Добавить в цитаты Настройки чтения

Страница 81 из 83

Как Дэвид ни старался, они выросли слабаками.

Матери их избаловали, а к тому времени, как за дело взялся Дэвид, было уже поздно. Мальчики только и умели, что со всем соглашаться. Воображением природа их обделила, и общаться с ними можно было исключительно в приказном порядке. Дэвид поставил их вице-президентами. Амелия вообще ничем кроме собственного сада не интересовалась. Слава богу, она жила далеко, по другую сторону океана.

У Дэвида и с уже имевшимися детьми проблем хватало. Зачем же добавлять к ним новые?

– Я уже старый для этого.

– А я нет.

– И отец из меня никакой.

– Ничего, в этот раз у тебя лучше получится.

– С чего бы вдруг?

– Я тебя научу.

– Да не хочу я учиться! Мне и так неплохо.

– Неправда.

– Нет, правда.

– Нет, неправда.

– Надин, ну поверь мне! У меня достаточно опыта. Я точно знаю: хороший отец из меня не выйдет.

– Чего ты боишься?

Да ничего он не боялся! Бояться надо тогда, когда знаешь, что может случиться нечто плохое. Может. А может и не случиться. А Дэвид точно знал, что оно случится. Несчастье неотвратимо. Дэвид уже это проходил.

– Я тебя люблю. И я хочу ребенка. Ну пожалуйста, не спорь со мной, – попросила Надин.

Дэвид промолчал.

– Пожалуйста!

Ну не мог же он ей отказать! Он сдался, как только Надин перестала просить.

Она хотела, чтобы Дэвид стал хорошим отцом, и он постарался. «Пойди погуляй с ним, – говорила Надин. – Сходите куда-нибудь развлекитесь». Дэвид не знал, куда идти, а Надин не желала ему подсказывать. Велела думать своей головой. В три года Дэвид играл один в своей комнате. В три года он научился читать.

И на скрипке играть тоже. Поэтому он понятия не имел, что должны делать в три года нормальные дети.

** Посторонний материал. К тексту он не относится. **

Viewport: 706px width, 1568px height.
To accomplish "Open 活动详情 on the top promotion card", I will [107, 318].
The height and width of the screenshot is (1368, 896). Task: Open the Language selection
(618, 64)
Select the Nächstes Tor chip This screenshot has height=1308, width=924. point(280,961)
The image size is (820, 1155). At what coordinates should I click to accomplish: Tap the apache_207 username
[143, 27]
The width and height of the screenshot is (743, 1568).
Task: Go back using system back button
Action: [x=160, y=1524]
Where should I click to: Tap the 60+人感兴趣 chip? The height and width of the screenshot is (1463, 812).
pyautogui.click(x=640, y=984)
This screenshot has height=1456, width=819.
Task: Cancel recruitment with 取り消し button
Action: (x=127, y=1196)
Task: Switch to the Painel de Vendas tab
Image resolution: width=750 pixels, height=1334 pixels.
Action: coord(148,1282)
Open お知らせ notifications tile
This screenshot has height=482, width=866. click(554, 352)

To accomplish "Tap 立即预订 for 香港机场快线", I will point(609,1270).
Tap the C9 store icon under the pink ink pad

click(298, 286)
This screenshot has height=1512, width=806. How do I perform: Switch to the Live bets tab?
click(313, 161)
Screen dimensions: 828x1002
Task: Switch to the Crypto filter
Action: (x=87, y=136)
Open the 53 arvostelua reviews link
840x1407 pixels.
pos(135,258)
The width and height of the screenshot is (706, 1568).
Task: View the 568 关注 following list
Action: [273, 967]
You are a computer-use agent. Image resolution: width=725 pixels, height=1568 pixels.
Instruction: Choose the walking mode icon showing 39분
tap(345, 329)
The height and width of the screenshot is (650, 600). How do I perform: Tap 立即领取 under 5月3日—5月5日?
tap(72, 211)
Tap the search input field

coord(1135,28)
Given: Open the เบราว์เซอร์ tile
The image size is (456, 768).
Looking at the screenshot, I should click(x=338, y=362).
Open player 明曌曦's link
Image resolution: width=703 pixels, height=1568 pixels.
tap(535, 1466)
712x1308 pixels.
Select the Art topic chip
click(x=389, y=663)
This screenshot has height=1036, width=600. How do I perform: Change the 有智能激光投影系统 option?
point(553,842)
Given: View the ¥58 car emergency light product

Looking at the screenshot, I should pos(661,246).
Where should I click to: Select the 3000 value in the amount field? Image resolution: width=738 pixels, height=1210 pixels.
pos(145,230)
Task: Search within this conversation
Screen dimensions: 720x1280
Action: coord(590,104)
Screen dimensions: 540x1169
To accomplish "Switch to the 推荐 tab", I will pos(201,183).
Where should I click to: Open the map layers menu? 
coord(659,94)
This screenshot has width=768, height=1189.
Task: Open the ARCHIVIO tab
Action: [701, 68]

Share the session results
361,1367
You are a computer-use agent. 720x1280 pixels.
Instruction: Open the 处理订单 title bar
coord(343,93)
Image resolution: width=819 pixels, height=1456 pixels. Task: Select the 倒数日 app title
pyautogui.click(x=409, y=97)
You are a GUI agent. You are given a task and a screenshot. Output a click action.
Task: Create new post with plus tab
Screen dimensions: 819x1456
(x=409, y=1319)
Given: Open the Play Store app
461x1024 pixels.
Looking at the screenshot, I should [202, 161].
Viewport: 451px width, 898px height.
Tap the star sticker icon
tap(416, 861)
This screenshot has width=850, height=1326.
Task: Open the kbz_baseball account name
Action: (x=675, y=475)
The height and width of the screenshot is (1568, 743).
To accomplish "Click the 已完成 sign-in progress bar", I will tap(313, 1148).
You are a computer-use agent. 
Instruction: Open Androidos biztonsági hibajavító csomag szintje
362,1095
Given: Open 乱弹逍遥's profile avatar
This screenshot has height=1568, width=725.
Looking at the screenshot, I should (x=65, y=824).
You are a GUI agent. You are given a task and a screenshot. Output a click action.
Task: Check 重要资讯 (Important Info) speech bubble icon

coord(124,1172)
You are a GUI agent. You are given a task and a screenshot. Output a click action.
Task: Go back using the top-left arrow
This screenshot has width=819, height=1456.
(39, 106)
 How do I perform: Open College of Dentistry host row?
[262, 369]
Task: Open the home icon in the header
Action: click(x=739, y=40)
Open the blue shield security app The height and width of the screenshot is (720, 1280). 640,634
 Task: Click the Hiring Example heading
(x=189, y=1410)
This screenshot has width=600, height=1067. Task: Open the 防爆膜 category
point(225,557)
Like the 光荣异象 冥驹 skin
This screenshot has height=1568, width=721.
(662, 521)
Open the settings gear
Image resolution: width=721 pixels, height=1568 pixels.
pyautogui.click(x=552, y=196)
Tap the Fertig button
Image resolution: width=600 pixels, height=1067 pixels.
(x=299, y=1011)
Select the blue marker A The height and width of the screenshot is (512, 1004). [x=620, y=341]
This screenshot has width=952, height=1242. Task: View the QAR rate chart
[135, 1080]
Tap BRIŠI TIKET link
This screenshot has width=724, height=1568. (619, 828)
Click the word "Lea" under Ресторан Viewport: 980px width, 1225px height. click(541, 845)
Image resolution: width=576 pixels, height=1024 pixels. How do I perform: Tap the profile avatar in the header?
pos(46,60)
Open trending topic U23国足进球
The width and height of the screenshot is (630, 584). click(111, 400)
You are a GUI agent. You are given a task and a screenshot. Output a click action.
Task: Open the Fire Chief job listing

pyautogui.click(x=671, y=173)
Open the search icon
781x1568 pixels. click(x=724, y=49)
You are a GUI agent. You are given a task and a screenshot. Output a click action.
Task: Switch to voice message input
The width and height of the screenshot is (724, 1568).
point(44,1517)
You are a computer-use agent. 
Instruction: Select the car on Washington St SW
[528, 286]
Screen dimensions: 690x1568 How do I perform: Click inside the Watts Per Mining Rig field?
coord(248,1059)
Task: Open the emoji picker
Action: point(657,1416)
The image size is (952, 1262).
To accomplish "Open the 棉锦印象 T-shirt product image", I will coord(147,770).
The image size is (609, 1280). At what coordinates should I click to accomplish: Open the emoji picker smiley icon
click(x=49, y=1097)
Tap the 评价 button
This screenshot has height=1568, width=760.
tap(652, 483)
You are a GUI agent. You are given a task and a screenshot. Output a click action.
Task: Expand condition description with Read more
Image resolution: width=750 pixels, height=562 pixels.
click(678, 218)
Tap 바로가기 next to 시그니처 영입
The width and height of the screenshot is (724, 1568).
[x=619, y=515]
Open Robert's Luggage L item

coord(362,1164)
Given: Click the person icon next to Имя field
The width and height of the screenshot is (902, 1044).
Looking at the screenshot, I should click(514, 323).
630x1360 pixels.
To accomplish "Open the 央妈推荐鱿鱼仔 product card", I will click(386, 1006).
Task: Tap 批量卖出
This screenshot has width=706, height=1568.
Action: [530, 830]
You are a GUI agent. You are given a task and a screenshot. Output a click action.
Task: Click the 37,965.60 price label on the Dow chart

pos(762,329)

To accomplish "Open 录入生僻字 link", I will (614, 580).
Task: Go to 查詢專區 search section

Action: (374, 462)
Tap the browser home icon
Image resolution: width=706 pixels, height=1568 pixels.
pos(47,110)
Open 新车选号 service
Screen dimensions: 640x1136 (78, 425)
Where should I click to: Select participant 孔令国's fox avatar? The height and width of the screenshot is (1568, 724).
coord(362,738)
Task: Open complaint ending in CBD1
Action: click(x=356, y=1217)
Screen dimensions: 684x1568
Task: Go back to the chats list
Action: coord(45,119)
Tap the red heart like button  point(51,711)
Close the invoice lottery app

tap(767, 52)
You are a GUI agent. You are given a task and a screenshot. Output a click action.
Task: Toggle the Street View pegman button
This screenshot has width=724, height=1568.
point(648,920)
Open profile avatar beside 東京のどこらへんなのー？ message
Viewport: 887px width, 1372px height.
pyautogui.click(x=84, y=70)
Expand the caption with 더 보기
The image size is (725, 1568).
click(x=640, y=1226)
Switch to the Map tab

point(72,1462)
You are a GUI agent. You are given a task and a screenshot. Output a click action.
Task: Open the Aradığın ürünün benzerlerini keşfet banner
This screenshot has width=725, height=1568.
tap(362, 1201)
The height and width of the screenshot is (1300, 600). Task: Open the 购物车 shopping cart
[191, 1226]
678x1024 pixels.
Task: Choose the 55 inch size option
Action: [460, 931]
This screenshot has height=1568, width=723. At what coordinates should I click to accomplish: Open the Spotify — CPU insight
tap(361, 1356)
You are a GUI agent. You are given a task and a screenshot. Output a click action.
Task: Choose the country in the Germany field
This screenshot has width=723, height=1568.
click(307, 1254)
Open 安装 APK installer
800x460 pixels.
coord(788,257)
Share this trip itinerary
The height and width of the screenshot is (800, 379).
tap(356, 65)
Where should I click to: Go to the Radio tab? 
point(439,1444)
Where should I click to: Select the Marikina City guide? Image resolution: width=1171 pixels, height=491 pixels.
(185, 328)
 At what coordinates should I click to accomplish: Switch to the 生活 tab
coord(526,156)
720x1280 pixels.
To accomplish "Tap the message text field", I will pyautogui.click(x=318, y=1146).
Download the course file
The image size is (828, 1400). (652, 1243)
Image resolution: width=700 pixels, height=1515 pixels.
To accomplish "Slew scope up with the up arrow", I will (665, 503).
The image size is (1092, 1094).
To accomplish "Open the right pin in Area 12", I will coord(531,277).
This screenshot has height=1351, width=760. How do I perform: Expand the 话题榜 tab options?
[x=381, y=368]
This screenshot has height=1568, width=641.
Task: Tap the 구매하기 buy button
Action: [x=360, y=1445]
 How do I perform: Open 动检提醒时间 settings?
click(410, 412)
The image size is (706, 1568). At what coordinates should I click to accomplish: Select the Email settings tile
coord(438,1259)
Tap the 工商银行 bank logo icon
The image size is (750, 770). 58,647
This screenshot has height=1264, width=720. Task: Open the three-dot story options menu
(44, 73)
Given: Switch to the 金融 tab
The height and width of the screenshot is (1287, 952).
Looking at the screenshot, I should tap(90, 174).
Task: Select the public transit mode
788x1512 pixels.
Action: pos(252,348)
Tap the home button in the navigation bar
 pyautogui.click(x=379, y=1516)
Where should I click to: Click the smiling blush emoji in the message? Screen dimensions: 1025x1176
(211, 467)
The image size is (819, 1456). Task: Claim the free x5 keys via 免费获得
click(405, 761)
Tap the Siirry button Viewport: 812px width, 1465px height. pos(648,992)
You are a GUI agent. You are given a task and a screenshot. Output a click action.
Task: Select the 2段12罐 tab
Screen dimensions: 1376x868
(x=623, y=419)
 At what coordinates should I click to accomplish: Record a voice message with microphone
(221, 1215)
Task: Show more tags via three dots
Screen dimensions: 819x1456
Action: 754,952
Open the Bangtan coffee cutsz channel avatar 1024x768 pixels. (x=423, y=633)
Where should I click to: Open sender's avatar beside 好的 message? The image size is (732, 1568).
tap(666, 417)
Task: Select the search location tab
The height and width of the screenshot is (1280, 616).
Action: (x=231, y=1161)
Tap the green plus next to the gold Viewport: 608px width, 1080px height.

Дэвид взял сына с собой в офис и попытался убедить его, что играть с пластмассовыми модельками будущих домов ужасно интересно. Показал макет торгового центра в Торонто. И еще двух центров, которые строились в Джерси. Дэвиду казалось, что он отлично справляется с ролью отца, пока секретарша не сказала: «Он сейчас уснет со скуки». И посоветовала сводить ребенка в Музей естествознания. Вообще-то Дэвид был членом совета директоров музея, но он честно встал в очередь, как сделал бы всякий нормальный отец, и купил три билета: себе, сыну и няне, которая все утро следовала за ними молчаливой тенью. «Смотри!» Дэвид показал сыну скелет динозавра. Мальчик заревел. Дэвид попытался отвлечь его, показать другие экспонаты, но дамбу уже прорвало. Мальчик безутешно плакал и не замолчал, пока они не вернулись домой и Дэвид не передал его с рук на руки матери, сказав: «Забери его, пожалуйста».

Больше Дэвид стать хорошим отцом не пытался.





А вот Надин с головой погрузилась в материнство. Она слишком увлеклась, и все, чего Дэвид так боялся, начало сбываться. Надин отдалялась от него, а он не в силах был ее удержать. Да ведь он же ей говорил! Он предупреждал, что так и будет. У нее-то опыта не было, а у него был, и еще какой. Надо было стоять на своем. Сказать, чтобы подождала лет пять, а вдруг за это время она бы передумала? Вдруг она не решилась бы тогда рисковать всем самым для него дорогим?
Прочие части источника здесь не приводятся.